At 3-month follow-up, certain ED symptoms improved significantly, while others did not. These preliminary findings suggest some ED symptoms (concern about ones weight and shape) are ameliorated following OCD treatment, perhaps due to the general mental health benefits of treatment. Several female patients still reported clinical levels of ED symptoms at follow-up; 13% of the follow-up sample scored above the EDE-Q cut-off and had a probable ED. However, we stress that our follow-up sample was small, and larger studies are needed to accurately characterize the outcomes of ED symptoms among patients with OCD.

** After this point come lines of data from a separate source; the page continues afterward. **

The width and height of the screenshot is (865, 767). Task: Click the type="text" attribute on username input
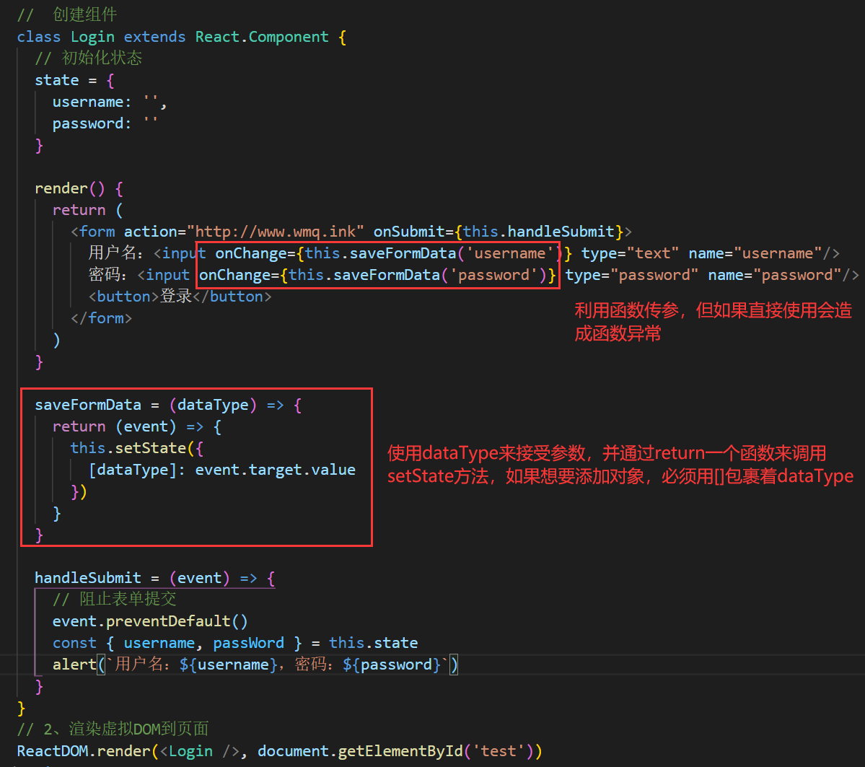tap(630, 253)
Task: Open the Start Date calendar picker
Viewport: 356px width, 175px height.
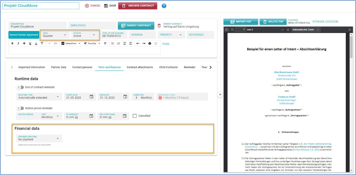Action: [91, 97]
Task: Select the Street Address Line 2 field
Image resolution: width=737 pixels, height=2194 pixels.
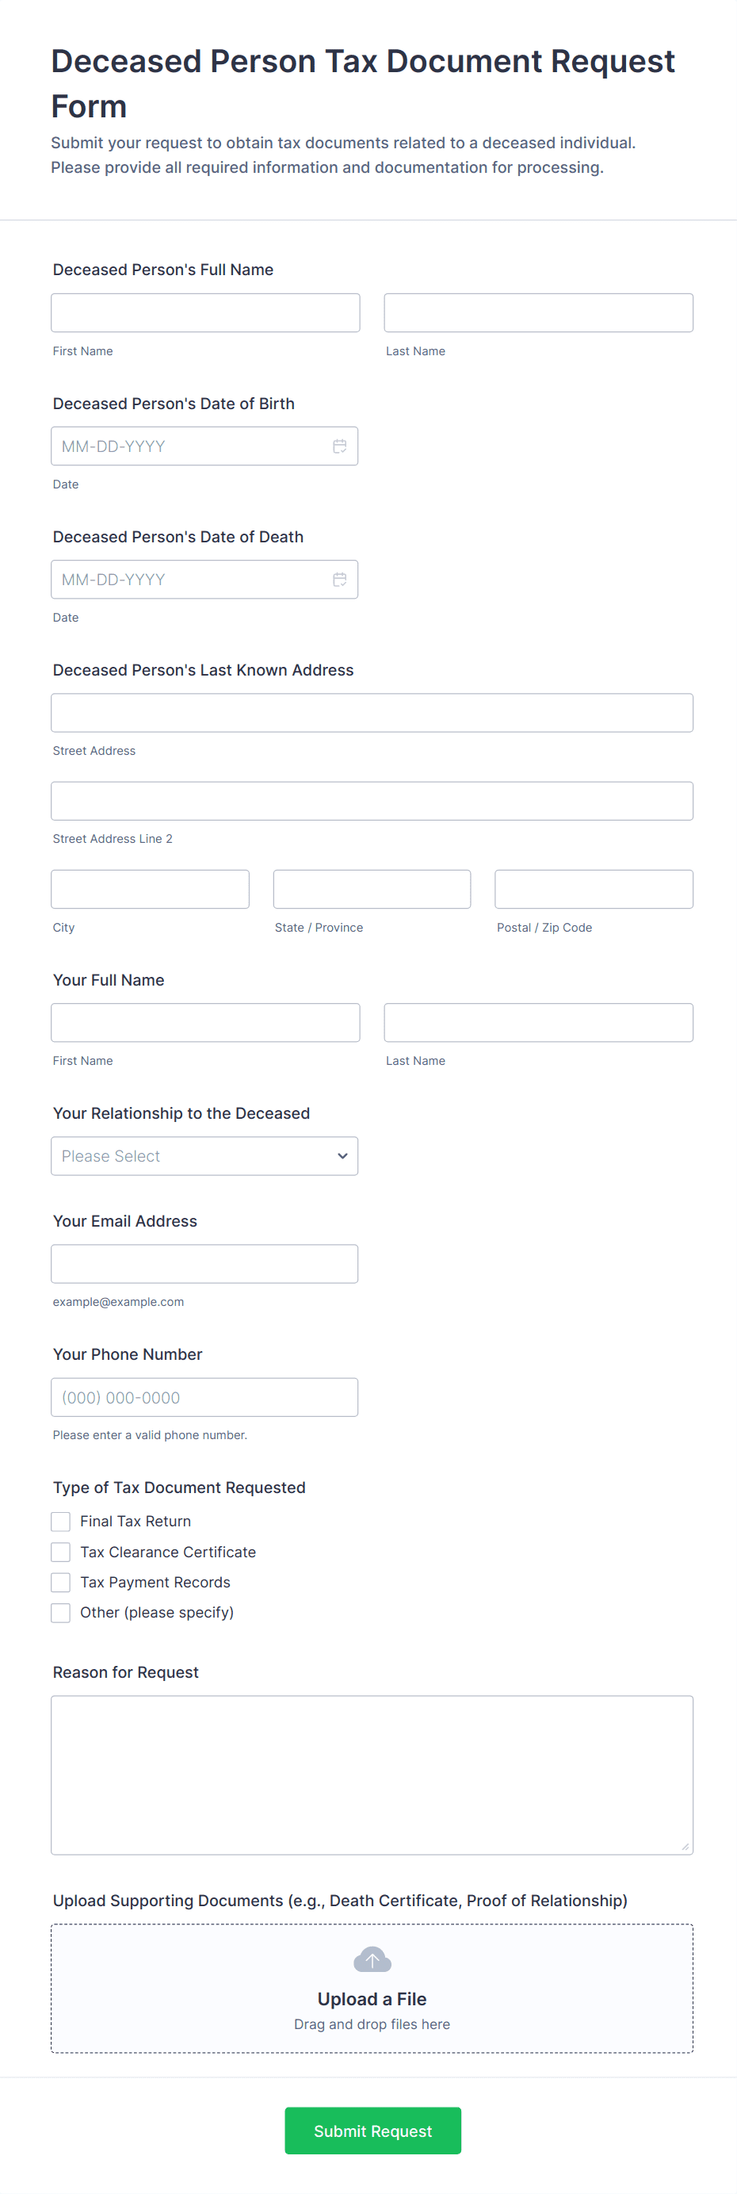Action: tap(372, 801)
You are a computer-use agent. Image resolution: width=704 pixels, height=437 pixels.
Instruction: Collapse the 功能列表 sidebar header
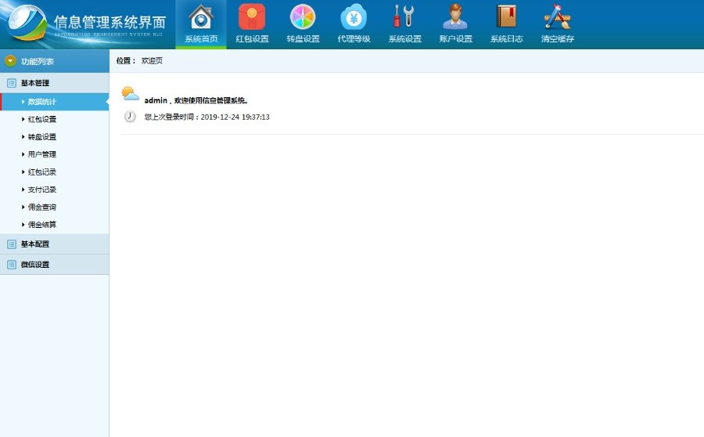(x=38, y=61)
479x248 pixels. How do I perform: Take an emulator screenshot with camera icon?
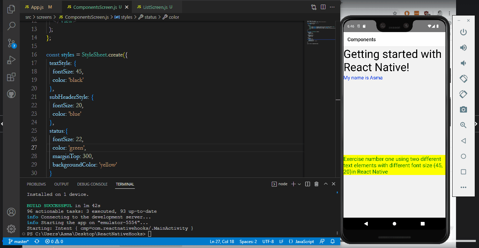[463, 110]
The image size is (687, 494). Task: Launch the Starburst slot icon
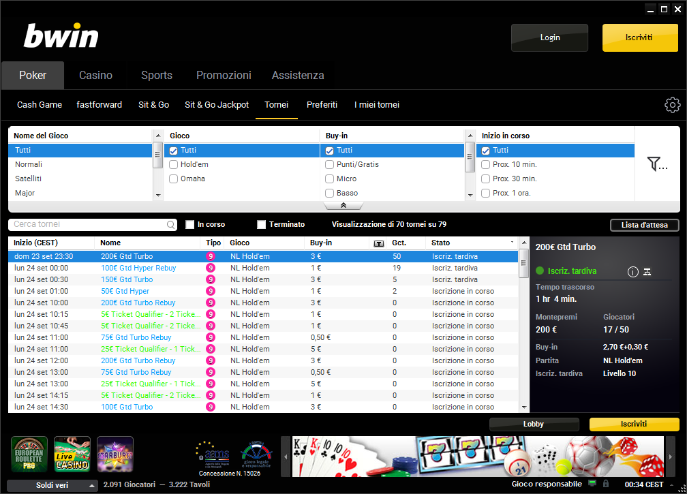pyautogui.click(x=115, y=454)
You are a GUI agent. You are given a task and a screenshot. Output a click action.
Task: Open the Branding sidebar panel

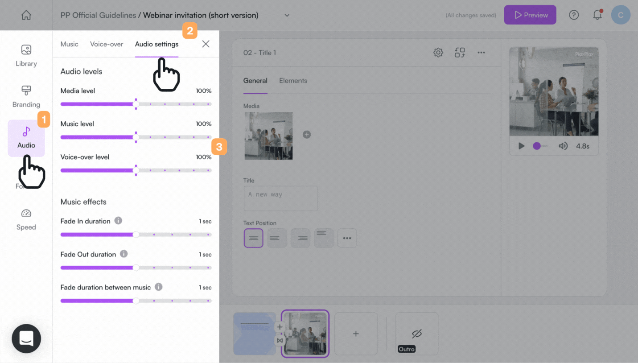26,97
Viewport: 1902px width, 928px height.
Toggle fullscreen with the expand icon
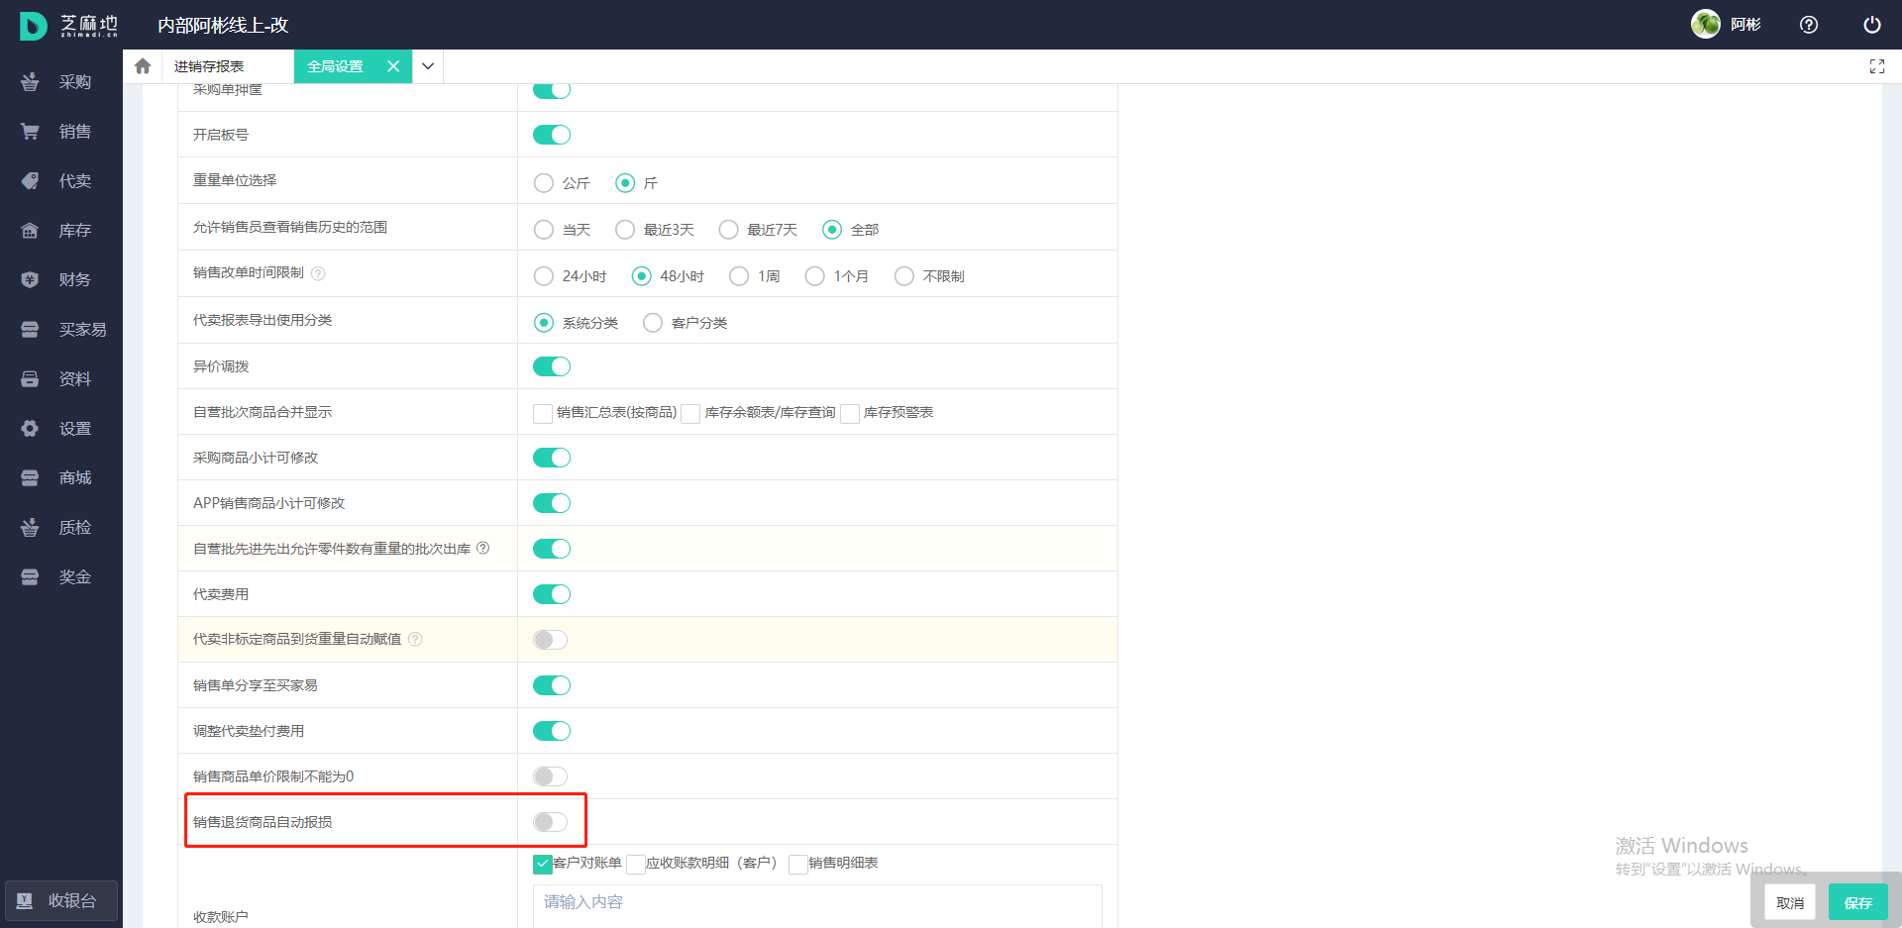pyautogui.click(x=1876, y=66)
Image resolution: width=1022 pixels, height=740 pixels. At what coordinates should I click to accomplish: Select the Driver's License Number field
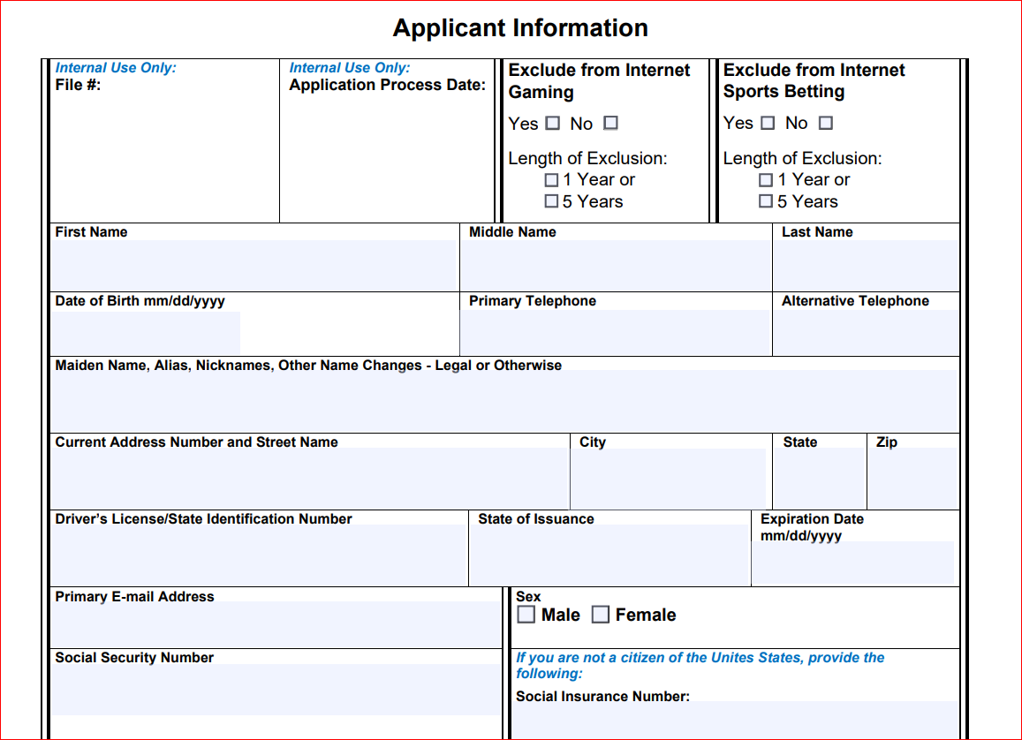pos(256,552)
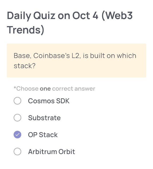The image size is (153, 169).
Task: Click the Cosmos SDK answer label
Action: tap(49, 101)
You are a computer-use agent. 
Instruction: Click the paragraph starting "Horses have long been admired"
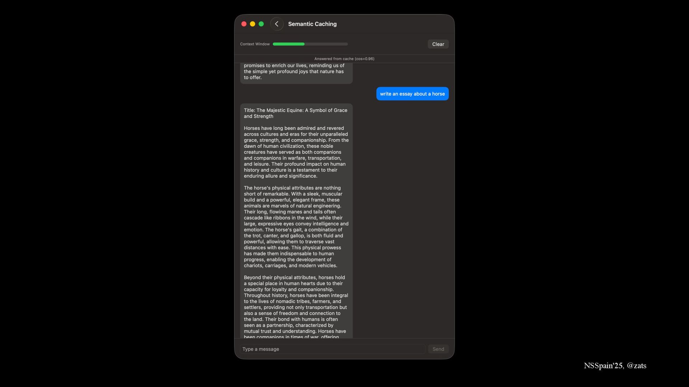[296, 152]
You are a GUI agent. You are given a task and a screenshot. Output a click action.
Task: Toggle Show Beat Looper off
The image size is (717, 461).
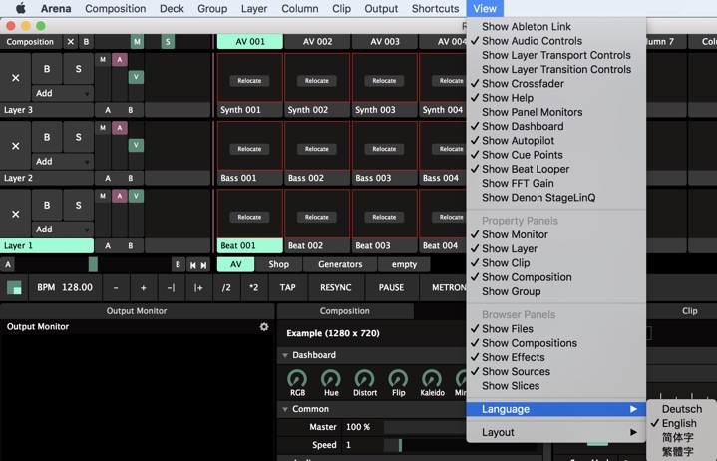click(525, 169)
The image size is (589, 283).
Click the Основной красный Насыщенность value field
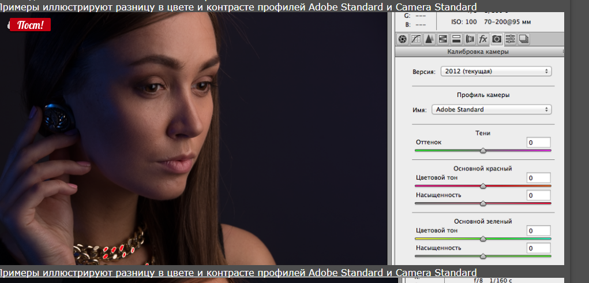click(538, 195)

A number of limitations of our study are worth noting. First, our study relied on self-report measures of ED symptoms, which are not optimal for diagnostic classification. Our results therefore cannot address rates of clinical EDs. However, the use of self-reports enabled us to investigate the proportion of participants scoring above a validated screening cut-off, to identify at-risk individuals. Also, while patients completed the self-report measures in paper-and-pencil form, the majority of controls completed them in electronic form. This might have contributed to differences in EDE-Q scores between groups, though our analyses indicated that control participants’ EDE-Q and OCI-R scores did not differ between self-report forms. Another limitation pertains to the gender distribution of the control group, which was overwhelmingly female. The representativeness of the few control males who participated is therefore unclear. As few males participated, the male-specific analyses were likely underpowered. Future studies including more males are clearly needed to more precisely characterize this group. Last, the follow-up sample was small, and results from these analyses should be regarded as preliminary.

Conclusions

In conclusion, our findings suggest that while ED symptoms are not generally elevated in female patients with OCD, a considerable subset of female patients may have a clinical ED or be at high risk of developing one. Clinicians should therefore be alert to ED symptoms in female patients with OCD, and our findings raise the issue of whether ED screening of female patients with OCD is warranted. Future studies with larger sample sizes are needed to further investigate the presence and outcomes of ED symptoms among patients with OCD.